------ Supplied information

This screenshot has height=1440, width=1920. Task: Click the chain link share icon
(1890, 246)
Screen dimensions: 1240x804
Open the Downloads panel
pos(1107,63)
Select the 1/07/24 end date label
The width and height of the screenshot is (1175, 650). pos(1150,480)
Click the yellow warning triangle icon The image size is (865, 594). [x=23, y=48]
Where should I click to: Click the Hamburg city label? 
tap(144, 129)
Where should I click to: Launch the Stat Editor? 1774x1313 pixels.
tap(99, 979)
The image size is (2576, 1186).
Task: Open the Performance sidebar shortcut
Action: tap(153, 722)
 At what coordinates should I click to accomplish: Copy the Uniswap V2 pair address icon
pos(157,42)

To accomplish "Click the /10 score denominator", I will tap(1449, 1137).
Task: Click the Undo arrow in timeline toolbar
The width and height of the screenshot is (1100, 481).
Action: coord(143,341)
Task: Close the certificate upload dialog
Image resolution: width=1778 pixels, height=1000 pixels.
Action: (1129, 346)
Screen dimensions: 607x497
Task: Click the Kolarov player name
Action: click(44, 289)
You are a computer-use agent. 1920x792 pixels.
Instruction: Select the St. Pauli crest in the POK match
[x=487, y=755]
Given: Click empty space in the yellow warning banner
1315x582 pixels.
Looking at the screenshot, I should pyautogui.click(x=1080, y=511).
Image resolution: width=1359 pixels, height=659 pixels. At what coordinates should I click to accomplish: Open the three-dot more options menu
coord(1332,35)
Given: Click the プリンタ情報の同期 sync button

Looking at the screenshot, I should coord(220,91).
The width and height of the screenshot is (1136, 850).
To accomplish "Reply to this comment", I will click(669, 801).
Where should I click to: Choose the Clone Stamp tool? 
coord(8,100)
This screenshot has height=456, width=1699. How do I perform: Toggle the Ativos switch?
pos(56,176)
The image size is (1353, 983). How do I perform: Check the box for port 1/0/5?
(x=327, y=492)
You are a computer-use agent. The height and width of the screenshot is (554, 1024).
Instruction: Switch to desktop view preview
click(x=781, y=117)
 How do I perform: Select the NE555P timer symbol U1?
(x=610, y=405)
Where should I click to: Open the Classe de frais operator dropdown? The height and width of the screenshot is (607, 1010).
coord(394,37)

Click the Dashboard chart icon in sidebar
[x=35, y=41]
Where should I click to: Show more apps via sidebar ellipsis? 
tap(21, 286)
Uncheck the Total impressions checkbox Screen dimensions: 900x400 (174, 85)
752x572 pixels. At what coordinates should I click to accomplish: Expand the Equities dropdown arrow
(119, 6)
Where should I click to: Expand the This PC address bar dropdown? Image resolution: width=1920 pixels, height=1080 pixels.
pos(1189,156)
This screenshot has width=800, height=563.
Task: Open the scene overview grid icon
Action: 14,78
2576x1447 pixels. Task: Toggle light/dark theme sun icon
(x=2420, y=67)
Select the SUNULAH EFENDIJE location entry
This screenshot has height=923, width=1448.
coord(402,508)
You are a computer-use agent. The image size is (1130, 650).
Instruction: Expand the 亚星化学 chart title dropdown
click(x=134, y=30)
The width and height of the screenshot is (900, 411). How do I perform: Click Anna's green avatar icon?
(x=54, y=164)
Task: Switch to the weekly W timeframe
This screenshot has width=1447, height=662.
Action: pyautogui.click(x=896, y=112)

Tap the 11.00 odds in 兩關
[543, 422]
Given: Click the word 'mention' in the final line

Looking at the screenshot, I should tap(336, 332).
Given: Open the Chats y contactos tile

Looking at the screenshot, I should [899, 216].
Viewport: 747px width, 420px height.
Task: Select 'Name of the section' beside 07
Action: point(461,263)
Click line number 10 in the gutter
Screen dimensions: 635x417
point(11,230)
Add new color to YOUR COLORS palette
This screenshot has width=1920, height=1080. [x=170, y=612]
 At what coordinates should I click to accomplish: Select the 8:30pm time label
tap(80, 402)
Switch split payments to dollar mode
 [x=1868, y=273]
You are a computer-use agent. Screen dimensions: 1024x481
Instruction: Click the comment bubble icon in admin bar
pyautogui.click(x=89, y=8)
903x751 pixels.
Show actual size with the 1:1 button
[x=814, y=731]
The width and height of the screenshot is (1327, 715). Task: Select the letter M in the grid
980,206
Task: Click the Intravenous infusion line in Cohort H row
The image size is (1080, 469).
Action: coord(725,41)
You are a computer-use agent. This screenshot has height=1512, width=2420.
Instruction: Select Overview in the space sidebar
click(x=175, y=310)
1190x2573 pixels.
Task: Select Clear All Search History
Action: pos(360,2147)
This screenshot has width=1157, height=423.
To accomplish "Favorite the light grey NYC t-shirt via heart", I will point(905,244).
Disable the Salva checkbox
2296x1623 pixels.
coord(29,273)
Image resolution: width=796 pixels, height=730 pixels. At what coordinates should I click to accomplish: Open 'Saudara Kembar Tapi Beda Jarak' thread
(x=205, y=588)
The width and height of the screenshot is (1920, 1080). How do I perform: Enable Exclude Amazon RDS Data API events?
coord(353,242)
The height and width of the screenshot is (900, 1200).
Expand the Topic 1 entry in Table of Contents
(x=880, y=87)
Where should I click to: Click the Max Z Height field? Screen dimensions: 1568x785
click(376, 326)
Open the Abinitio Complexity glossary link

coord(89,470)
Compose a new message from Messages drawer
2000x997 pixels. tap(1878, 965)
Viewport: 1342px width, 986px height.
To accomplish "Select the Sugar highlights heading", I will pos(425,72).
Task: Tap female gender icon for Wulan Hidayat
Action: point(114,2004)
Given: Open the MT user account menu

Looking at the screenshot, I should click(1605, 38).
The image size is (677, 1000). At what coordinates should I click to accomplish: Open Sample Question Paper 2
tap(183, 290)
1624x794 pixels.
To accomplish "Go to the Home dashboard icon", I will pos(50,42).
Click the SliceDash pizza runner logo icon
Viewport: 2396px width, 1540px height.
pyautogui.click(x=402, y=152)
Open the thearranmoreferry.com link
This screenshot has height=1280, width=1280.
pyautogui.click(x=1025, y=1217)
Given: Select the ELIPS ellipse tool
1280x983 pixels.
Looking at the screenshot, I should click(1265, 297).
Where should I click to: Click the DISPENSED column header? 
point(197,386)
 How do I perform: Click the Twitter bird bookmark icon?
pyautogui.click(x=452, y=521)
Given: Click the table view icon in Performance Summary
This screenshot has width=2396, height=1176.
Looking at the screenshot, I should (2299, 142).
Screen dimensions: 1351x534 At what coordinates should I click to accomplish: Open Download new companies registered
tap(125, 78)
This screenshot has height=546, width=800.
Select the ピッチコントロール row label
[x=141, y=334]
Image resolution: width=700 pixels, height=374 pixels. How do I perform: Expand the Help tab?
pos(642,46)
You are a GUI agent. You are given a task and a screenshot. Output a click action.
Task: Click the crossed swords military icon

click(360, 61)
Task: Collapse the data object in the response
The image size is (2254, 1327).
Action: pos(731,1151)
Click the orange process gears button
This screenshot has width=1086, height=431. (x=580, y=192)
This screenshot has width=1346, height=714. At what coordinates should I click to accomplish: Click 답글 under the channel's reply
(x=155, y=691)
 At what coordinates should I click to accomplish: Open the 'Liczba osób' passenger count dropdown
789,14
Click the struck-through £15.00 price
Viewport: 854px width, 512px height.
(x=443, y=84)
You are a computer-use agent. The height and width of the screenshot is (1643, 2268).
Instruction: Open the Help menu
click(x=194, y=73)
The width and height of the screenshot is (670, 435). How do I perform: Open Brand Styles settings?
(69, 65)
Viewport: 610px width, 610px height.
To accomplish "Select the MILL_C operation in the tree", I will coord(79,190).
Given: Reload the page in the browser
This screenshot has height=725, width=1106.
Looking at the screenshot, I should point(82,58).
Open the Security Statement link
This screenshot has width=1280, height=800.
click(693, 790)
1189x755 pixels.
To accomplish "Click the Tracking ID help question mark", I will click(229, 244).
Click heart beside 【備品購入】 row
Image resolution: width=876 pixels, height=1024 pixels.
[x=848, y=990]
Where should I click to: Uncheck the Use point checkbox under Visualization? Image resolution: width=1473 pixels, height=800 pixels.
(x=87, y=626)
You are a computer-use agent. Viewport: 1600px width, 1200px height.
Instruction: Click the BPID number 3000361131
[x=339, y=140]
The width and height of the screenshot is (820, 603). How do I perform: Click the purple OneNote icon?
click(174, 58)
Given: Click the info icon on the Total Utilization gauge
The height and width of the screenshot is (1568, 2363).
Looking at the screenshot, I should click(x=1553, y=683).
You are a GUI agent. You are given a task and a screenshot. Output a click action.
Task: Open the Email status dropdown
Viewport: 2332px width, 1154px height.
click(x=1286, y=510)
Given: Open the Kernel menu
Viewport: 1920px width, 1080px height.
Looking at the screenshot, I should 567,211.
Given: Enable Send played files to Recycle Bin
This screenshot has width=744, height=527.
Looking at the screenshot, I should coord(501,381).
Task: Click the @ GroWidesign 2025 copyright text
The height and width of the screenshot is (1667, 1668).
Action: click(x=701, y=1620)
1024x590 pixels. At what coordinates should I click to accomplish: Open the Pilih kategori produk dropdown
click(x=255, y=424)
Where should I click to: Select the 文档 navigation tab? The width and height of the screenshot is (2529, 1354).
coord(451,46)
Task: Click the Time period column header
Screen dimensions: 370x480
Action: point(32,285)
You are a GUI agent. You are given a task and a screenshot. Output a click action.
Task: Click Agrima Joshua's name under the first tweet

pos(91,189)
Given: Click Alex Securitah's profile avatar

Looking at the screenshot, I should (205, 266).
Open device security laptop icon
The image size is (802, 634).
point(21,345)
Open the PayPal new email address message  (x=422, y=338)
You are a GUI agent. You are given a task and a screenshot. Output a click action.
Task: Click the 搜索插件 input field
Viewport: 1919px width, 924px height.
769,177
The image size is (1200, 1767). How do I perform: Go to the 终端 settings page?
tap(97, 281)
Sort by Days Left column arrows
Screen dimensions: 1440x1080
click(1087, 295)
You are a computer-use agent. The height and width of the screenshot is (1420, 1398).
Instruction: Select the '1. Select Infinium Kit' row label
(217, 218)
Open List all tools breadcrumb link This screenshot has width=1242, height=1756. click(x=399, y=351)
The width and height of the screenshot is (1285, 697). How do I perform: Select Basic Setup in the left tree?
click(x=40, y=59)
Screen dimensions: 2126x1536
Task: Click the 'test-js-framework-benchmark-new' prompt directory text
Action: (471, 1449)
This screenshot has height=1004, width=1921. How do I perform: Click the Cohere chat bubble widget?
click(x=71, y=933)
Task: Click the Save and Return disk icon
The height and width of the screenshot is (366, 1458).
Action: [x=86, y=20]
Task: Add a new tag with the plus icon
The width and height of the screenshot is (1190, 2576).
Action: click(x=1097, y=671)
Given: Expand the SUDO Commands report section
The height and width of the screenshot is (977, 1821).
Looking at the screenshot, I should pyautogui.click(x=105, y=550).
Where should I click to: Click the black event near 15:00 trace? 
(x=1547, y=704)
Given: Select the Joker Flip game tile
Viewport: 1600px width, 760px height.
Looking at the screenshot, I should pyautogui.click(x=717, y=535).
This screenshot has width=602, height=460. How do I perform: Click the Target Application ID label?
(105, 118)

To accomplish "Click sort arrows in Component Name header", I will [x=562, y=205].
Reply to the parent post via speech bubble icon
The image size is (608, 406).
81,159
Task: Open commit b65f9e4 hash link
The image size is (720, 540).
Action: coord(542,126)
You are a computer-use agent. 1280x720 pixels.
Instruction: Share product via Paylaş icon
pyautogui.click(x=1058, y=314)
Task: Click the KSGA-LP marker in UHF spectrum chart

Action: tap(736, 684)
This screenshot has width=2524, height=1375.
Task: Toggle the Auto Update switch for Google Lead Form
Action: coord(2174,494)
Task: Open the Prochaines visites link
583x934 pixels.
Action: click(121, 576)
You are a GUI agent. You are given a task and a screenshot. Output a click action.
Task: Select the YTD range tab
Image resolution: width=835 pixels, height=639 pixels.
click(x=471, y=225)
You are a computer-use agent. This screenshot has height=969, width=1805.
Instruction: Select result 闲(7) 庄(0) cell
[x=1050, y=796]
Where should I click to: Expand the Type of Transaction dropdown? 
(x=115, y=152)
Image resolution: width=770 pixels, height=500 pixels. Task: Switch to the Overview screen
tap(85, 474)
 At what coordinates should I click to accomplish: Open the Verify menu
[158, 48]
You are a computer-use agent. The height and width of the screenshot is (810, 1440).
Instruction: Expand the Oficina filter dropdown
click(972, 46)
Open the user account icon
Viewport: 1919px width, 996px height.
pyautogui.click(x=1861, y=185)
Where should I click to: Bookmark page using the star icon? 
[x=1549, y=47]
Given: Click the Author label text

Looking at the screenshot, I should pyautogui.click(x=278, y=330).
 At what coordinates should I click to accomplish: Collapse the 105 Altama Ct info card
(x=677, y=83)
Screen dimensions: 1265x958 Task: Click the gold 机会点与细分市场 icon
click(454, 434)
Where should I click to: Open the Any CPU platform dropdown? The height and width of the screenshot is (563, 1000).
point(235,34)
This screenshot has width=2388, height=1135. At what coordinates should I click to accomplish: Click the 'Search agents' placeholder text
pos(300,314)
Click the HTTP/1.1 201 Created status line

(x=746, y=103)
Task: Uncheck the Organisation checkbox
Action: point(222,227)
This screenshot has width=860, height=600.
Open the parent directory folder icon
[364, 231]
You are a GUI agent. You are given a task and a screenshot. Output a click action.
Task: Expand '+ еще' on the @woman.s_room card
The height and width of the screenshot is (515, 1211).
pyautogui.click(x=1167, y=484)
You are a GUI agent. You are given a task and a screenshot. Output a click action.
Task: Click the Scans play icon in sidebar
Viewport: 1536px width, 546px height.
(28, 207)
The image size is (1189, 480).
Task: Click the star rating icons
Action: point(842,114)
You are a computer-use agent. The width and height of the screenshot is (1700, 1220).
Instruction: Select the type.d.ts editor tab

------------

◆ Exercise details: Lay out the lines from the start through the one containing "Action: tap(153, 722)" as a Markdown table with the columns No. and Line, leaving out blank lines.

◆ Complete output:
| No. | Line |
|---|---|
| 1 | This screenshot has height=1440, width=1920. Task: Click the chain link share icon |
| 2 | (1890, 246) |
| 3 | Screen dimensions: 1240x804 |
| 4 | Open the Downloads panel |
| 5 | pos(1107,63) |
| 6 | Select the 1/07/24 end date label |
| 7 | The width and height of the screenshot is (1175, 650). pos(1150,480) |
| 8 | Click the yellow warning triangle icon The image size is (865, 594). [x=23, y=48] |
| 9 | Where should I click to: Click the Hamburg city label?  |
| 10 | tap(144, 129) |
| 11 | Where should I click to: Launch the Stat Editor? 1774x1313 pixels. |
| 12 | tap(99, 979) |
| 13 | The image size is (2576, 1186). |
| 14 | Task: Open the Performance sidebar shortcut |
| 15 | Action: tap(153, 722) |